Valls a appelé au respect de l'accord stipule que l'hôte de 160 000 demandeurs d'asile en Europe. "La France a décidé d'accepter 30.000 réfugiés. Dans le cadre de ces 30.000, nous sommes toujours prêts à admettre migrants. Mais pas plus que cela", a déclaré Valls à Munich.
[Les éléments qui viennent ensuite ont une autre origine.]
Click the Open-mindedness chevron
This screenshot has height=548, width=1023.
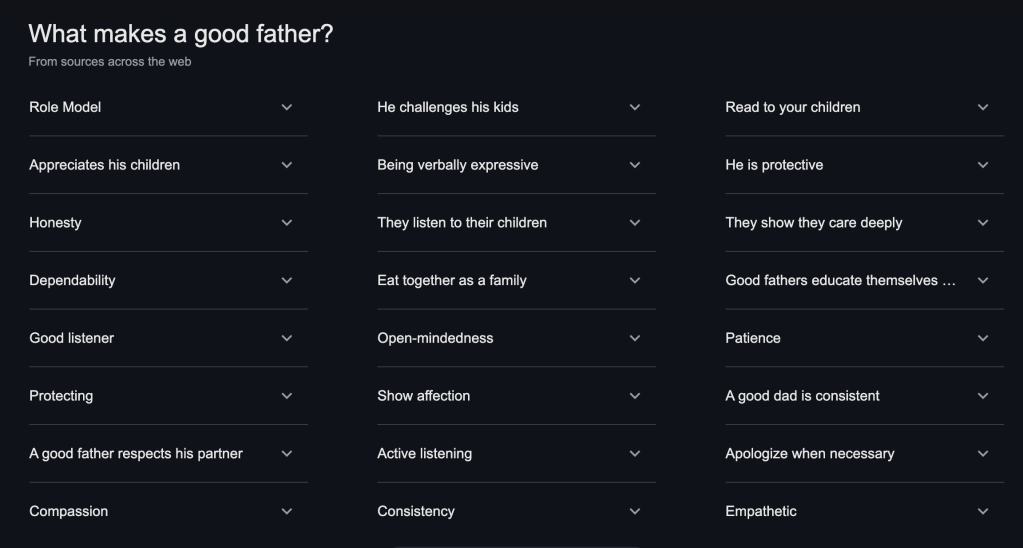pos(635,338)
"Nous ne sommes pas en faveur d'un mécanisme permanent de délocalisation est maintenant temps de mettre en pratique ce qui a été discuté, négocié :. centre d'enregistrement pour les migrants arrivant dans l'Union européenne contrôler les frontières extérieures du bloc, etc", a déclaré le Premier ministre français.
Quelques jours avant le sommet des dirigeants de l'UE, qui discuteront de la plus grande vague de migration sur le continent depuis 1945 sur le 18 et 19 Février prochain à Bruxelles, les déclarations Valls sont source de préoccupation politique.
Pour Merkel veut, au moins à moyen terme, certains des réfugiés qui arrivent en Turquie fuyant la guerre en Syrie est redistribué entre les pays de l'UE. En revanche, la Turquie, qui accueille à la fois le plus grand nombre de réfugiés, devrait les empêcher de poursuivre leur voyage vers l'UE, grâce à un meilleur contrôle des frontières.
La raison pour le cours de la ligne dure adoptée par le gouvernement socialiste à Paris sont surtout les bons résultats obtenus par le Front national ultraconservateur dans les sondages. En 2017, des élections présidentielles sont prévues pour avoir lieu en France.
Aussi la Pologne et la Hongrie résistent plans de redistribution proposées par Merkel et, comme les autres pays membres du bloc européen, de rejeter l'hébergement d'un nombre important de demandeurs d'asile.